Target position records:

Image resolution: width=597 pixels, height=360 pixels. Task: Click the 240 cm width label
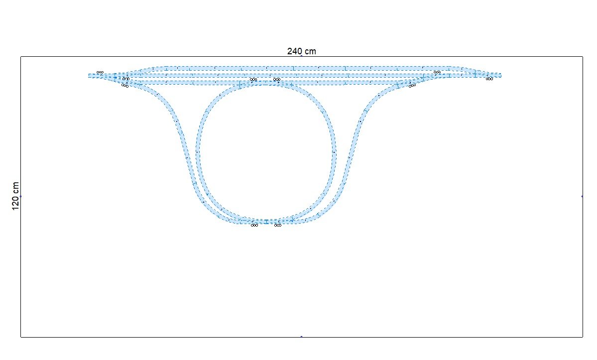pyautogui.click(x=302, y=51)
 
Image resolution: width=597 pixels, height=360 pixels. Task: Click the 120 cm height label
pyautogui.click(x=15, y=196)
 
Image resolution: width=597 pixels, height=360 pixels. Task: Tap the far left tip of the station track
pyautogui.click(x=89, y=76)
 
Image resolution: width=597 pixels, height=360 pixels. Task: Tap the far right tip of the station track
pyautogui.click(x=501, y=75)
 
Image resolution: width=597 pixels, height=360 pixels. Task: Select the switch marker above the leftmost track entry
pyautogui.click(x=100, y=72)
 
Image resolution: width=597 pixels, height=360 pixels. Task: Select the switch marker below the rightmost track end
pyautogui.click(x=489, y=79)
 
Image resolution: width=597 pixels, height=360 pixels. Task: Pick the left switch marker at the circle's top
pyautogui.click(x=253, y=80)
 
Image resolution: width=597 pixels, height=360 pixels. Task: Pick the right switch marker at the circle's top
pyautogui.click(x=277, y=80)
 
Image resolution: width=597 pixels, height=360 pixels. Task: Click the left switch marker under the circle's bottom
pyautogui.click(x=254, y=225)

→ **GIVEN TASK**
Please change "switch marker" to "junction marker" throughout the records above and write them all out again with nothing else altered. Leave the pictures out.

→ **SOLUTION**
Image resolution: width=597 pixels, height=360 pixels. Task: Click the 240 cm width label
pyautogui.click(x=302, y=51)
 
Image resolution: width=597 pixels, height=360 pixels. Task: Click the 120 cm height label
pyautogui.click(x=15, y=196)
 
Image resolution: width=597 pixels, height=360 pixels. Task: Tap the far left tip of the station track
pyautogui.click(x=89, y=76)
 
Image resolution: width=597 pixels, height=360 pixels. Task: Tap the far right tip of the station track
pyautogui.click(x=501, y=75)
 
Image resolution: width=597 pixels, height=360 pixels. Task: Select the junction marker above the leftmost track entry
pyautogui.click(x=100, y=72)
 
Image resolution: width=597 pixels, height=360 pixels. Task: Select the junction marker below the rightmost track end
pyautogui.click(x=489, y=79)
 
Image resolution: width=597 pixels, height=360 pixels. Task: Pick the left junction marker at the circle's top
pyautogui.click(x=253, y=80)
 
Image resolution: width=597 pixels, height=360 pixels. Task: Pick the right junction marker at the circle's top
pyautogui.click(x=277, y=80)
 
Image resolution: width=597 pixels, height=360 pixels. Task: Click the left junction marker under the circle's bottom
pyautogui.click(x=254, y=225)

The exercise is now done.